EVA QUINTAS | COSMOGONIES
Le rituel de la lessive, chargé de cycles et de mouvements circulaires, fait inévitablement référence au temps. Motivé par l’origine des propriétaires de la buanderie, Cosmogonies crée un parallèle entre cet univers cyclique et l’iconographie hindouiste. Par une délicate manipulation de symboles, les adaptant ainsi à un contexte d’art actuel, l’œuvre propose une réorganisation colorée du quotidien blanc et monotone de la buanderie.
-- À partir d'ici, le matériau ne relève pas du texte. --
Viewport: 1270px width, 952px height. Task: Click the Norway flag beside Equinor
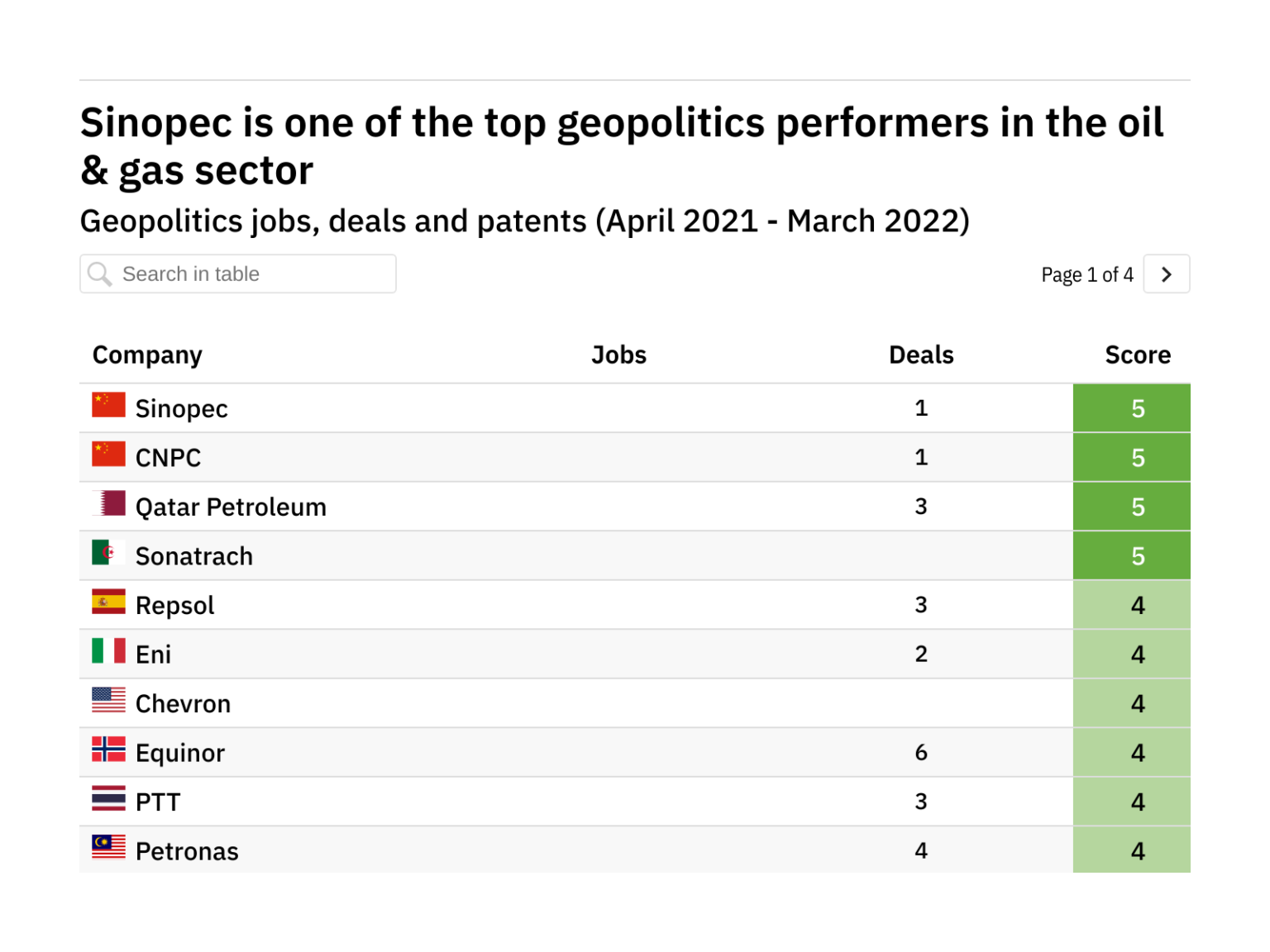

L’attente se transforme en une méditation sur les rythmes concentriques de la vie.
Autant par sa forme qu’à travers son processus de création, Cosmogonies nous ramène à la notion de partage des identités culturelles au cœur d’une ville.
 
GUY MERCIER | HISTOIRE DE TEMPS ET D'ESPACE EN SUSPENS

S’intégrer à un lieu, c’est aussi adopter son essence, sa logique fonctionnelle. Dans une brocante, l’accumulation et la surcharge vont de soi et chaque élément qui s’y ajoute vient se confondre à la panoplie déjà en place.

Il en va ainsi des sculptures de Histoire de temps et d’espace en suspens dont les formes étranges et ludiques épousent parfaitement les lieux. Fabriquées à partir d’objets usuels, elles intègrent des images qui pourraient appartenir à la mémoire de tous les voyageurs. L’œuvre invite au jeu et amène le passant au plaisir de la découverte.

 
NICHOLAS AMBERG | POSTCARDS
On pourra choisir une carte postale parmi cette série arborant différentes scènes de vie et de voyages, la ramener chez soi, s’en inspi-rer durant quelques jours, puis y noter un commentaire ou les bribes d’une histoire à partager avec autrui. Car c’est autour du processus de correspondance et du partage des idées que gravite Postcards, une intervention mouvante axée sur le désir de communiquer. En recueillant les mots des passants ou des résidents de Villeneuve, l’œuvre rend compte de la présence de l’autre. Elle s’imprègne d’une mémoire collective.
 
STEVE LEROUX | SANS TITRE

Derrière des rangées de bicyclettes immobiles, des paysages ruraux défilent sous nos yeux. Montrant des clichés provenant de la vision périphérique d’un cycliste, l’installation recrée un parcours effectué à toute allure. Dans cet espace surchargé où le mouvement des vélos se voit relégué à l’état de souvenirs ou de promenades ultérieures, la "mobilité" de l’œuvre crée un paradoxe intéressant. Le résultat inspire sans contredit un désir de nature, d’évasion et de liberté.

 
GAIL PASLAWSKI | RESTORATION
Dans ce lieu porteur d’une mémoire universelle, une présence identitaire s’est installée. Aussi, comme on le ferait dans un lieu habité, on peut ouvrir les coffres et les tiroirs pour y chercher les traces de cette présence : divers objets et photographies chargés de souvenirs et d’odeurs. Discrets mais pourtant nombreux, ils sont étiquetés et identifiés suggérant une enquête ou plutôt une quête d’identité perdue. L’œuvre est en fait la "réparation" de l’histoire personnelle de l’artiste, le renouement avec ses origines ukrainiennes. Restoration tente de réhabiliter la mémoire intime.